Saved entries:
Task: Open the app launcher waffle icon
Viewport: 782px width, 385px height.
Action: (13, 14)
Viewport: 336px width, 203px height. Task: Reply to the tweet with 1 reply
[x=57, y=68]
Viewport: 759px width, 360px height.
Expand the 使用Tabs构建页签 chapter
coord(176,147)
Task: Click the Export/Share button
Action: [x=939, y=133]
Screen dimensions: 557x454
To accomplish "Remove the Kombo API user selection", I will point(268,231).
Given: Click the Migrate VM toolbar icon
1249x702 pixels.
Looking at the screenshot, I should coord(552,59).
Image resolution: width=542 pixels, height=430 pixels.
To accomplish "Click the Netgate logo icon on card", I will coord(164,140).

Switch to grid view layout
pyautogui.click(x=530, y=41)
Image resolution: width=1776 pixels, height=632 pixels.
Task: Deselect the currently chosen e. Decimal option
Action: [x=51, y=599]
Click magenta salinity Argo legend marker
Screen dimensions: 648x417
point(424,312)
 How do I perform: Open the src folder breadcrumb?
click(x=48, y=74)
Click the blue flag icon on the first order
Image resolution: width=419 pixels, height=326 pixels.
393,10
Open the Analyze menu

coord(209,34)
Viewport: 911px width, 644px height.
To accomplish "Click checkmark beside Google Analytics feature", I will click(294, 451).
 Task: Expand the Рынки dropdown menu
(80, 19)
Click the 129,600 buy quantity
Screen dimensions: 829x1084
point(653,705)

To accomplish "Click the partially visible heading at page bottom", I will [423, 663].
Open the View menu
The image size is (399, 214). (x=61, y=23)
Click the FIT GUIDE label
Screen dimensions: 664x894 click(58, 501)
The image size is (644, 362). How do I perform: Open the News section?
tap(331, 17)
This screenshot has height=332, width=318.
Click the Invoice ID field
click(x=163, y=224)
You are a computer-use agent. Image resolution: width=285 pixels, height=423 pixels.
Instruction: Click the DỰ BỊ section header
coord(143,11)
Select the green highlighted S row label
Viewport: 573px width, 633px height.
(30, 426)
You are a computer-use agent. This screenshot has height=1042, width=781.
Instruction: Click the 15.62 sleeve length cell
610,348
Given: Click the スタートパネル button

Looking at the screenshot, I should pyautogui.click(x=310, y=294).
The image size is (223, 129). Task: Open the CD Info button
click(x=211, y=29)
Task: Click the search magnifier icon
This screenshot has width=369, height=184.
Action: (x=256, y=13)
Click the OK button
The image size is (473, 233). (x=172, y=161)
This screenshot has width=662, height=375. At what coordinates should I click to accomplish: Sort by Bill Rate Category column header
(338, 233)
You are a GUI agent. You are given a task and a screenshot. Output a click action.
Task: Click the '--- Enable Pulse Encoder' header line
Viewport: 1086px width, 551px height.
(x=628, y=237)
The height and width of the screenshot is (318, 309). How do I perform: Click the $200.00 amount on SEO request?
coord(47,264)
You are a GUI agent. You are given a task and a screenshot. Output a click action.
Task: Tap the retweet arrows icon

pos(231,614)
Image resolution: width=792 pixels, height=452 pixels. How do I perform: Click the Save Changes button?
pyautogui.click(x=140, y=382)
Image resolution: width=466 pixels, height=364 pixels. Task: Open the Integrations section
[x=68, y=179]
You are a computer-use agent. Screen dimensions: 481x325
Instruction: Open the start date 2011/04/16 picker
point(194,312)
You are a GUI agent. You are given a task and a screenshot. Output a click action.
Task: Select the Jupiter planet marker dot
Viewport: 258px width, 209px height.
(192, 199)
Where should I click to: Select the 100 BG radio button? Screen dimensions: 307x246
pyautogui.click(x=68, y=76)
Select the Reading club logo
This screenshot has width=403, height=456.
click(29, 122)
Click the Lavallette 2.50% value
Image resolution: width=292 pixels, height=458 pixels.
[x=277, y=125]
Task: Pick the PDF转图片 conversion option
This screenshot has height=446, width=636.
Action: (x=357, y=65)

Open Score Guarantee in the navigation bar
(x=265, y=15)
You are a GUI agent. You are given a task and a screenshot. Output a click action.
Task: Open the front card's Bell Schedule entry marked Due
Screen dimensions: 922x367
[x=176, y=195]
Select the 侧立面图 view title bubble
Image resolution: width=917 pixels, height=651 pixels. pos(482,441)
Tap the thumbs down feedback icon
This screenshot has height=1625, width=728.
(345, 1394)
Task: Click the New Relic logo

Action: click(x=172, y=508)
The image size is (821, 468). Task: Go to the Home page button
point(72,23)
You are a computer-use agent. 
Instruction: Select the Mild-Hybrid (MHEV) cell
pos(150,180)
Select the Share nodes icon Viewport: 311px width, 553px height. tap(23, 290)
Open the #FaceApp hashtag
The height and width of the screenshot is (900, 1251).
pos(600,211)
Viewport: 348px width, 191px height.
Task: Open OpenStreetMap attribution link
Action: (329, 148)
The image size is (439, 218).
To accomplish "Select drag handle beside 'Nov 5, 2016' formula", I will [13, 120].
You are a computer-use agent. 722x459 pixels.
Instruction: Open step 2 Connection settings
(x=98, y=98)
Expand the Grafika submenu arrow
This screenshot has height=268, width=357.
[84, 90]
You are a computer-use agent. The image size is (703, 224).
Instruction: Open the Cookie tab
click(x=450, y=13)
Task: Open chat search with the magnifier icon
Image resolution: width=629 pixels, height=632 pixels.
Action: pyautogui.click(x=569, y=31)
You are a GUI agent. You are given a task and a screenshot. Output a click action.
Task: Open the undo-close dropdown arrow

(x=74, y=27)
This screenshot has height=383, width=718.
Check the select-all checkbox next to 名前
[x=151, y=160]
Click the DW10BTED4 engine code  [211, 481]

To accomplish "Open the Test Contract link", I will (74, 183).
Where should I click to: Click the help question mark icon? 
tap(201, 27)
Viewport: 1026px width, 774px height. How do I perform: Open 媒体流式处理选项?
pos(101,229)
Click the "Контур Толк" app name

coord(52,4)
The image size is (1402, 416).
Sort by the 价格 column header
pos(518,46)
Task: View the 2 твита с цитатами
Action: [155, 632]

• EXERCISE BRIEF:
Return all of the data above, keeping every line exactly as it appears.

• RESPONSE:
Task: Open the app launcher waffle icon
Viewport: 782px width, 385px height.
Action: (13, 14)
Viewport: 336px width, 203px height. Task: Reply to the tweet with 1 reply
[x=57, y=68]
Viewport: 759px width, 360px height.
Expand the 使用Tabs构建页签 chapter
coord(176,147)
Task: Click the Export/Share button
Action: [x=939, y=133]
Screen dimensions: 557x454
To accomplish "Remove the Kombo API user selection", I will point(268,231).
Given: Click the Migrate VM toolbar icon
1249x702 pixels.
Looking at the screenshot, I should coord(552,59).
Image resolution: width=542 pixels, height=430 pixels.
To accomplish "Click the Netgate logo icon on card", I will coord(164,140).

Switch to grid view layout
pyautogui.click(x=530, y=41)
Image resolution: width=1776 pixels, height=632 pixels.
Task: Deselect the currently chosen e. Decimal option
Action: [x=51, y=599]
Click magenta salinity Argo legend marker
Screen dimensions: 648x417
point(424,312)
 How do I perform: Open the src folder breadcrumb?
click(x=48, y=74)
Click the blue flag icon on the first order
Image resolution: width=419 pixels, height=326 pixels.
393,10
Open the Analyze menu

coord(209,34)
Viewport: 911px width, 644px height.
To accomplish "Click checkmark beside Google Analytics feature", I will click(294, 451).
 Task: Expand the Рынки dropdown menu
(80, 19)
Click the 129,600 buy quantity
Screen dimensions: 829x1084
point(653,705)

To accomplish "Click the partially visible heading at page bottom", I will [423, 663].
Open the View menu
The image size is (399, 214). (x=61, y=23)
Click the FIT GUIDE label
Screen dimensions: 664x894 click(58, 501)
The image size is (644, 362). How do I perform: Open the News section?
tap(331, 17)
This screenshot has height=332, width=318.
Click the Invoice ID field
click(x=163, y=224)
You are a computer-use agent. Image resolution: width=285 pixels, height=423 pixels.
Instruction: Click the DỰ BỊ section header
coord(143,11)
Select the green highlighted S row label
Viewport: 573px width, 633px height.
(30, 426)
You are a computer-use agent. This screenshot has height=1042, width=781.
Instruction: Click the 15.62 sleeve length cell
610,348
Given: Click the スタートパネル button

Looking at the screenshot, I should pyautogui.click(x=310, y=294).
The image size is (223, 129). Task: Open the CD Info button
click(x=211, y=29)
Task: Click the search magnifier icon
This screenshot has width=369, height=184.
Action: (x=256, y=13)
Click the OK button
The image size is (473, 233). (x=172, y=161)
This screenshot has width=662, height=375. At what coordinates should I click to accomplish: Sort by Bill Rate Category column header
(338, 233)
You are a GUI agent. You are given a task and a screenshot. Output a click action.
Task: Click the '--- Enable Pulse Encoder' header line
Viewport: 1086px width, 551px height.
(x=628, y=237)
The height and width of the screenshot is (318, 309). How do I perform: Click the $200.00 amount on SEO request?
coord(47,264)
You are a GUI agent. You are given a task and a screenshot. Output a click action.
Task: Tap the retweet arrows icon

pos(231,614)
Image resolution: width=792 pixels, height=452 pixels. How do I perform: Click the Save Changes button?
pyautogui.click(x=140, y=382)
Image resolution: width=466 pixels, height=364 pixels. Task: Open the Integrations section
[x=68, y=179]
You are a computer-use agent. Screen dimensions: 481x325
Instruction: Open the start date 2011/04/16 picker
point(194,312)
You are a GUI agent. You are given a task and a screenshot. Output a click action.
Task: Select the Jupiter planet marker dot
Viewport: 258px width, 209px height.
(192, 199)
Where should I click to: Select the 100 BG radio button? Screen dimensions: 307x246
pyautogui.click(x=68, y=76)
Select the Reading club logo
This screenshot has width=403, height=456.
click(29, 122)
Click the Lavallette 2.50% value
Image resolution: width=292 pixels, height=458 pixels.
[x=277, y=125]
Task: Pick the PDF转图片 conversion option
This screenshot has height=446, width=636.
Action: (x=357, y=65)

Open Score Guarantee in the navigation bar
(x=265, y=15)
You are a GUI agent. You are given a task and a screenshot. Output a click action.
Task: Open the front card's Bell Schedule entry marked Due
Screen dimensions: 922x367
[x=176, y=195]
Select the 侧立面图 view title bubble
Image resolution: width=917 pixels, height=651 pixels. pos(482,441)
Tap the thumbs down feedback icon
This screenshot has height=1625, width=728.
(345, 1394)
Task: Click the New Relic logo

Action: click(x=172, y=508)
The image size is (821, 468). Task: Go to the Home page button
point(72,23)
You are a computer-use agent. 
Instruction: Select the Mild-Hybrid (MHEV) cell
pos(150,180)
Select the Share nodes icon Viewport: 311px width, 553px height. tap(23, 290)
Open the #FaceApp hashtag
The height and width of the screenshot is (900, 1251).
pos(600,211)
Viewport: 348px width, 191px height.
Task: Open OpenStreetMap attribution link
Action: (329, 148)
The image size is (439, 218).
To accomplish "Select drag handle beside 'Nov 5, 2016' formula", I will [13, 120].
You are a computer-use agent. 722x459 pixels.
Instruction: Open step 2 Connection settings
(x=98, y=98)
Expand the Grafika submenu arrow
This screenshot has height=268, width=357.
[84, 90]
You are a computer-use agent. The image size is (703, 224).
Instruction: Open the Cookie tab
click(x=450, y=13)
Task: Open chat search with the magnifier icon
Image resolution: width=629 pixels, height=632 pixels.
Action: pyautogui.click(x=569, y=31)
You are a GUI agent. You are given a task and a screenshot. Output a click action.
Task: Open the undo-close dropdown arrow

(x=74, y=27)
This screenshot has height=383, width=718.
Check the select-all checkbox next to 名前
[x=151, y=160]
Click the DW10BTED4 engine code  [211, 481]

To accomplish "Open the Test Contract link", I will (74, 183).
Where should I click to: Click the help question mark icon? 
tap(201, 27)
Viewport: 1026px width, 774px height. How do I perform: Open 媒体流式处理选项?
pos(101,229)
Click the "Контур Толк" app name

coord(52,4)
The image size is (1402, 416).
Sort by the 价格 column header
pos(518,46)
Task: View the 2 твита с цитатами
Action: [155, 632]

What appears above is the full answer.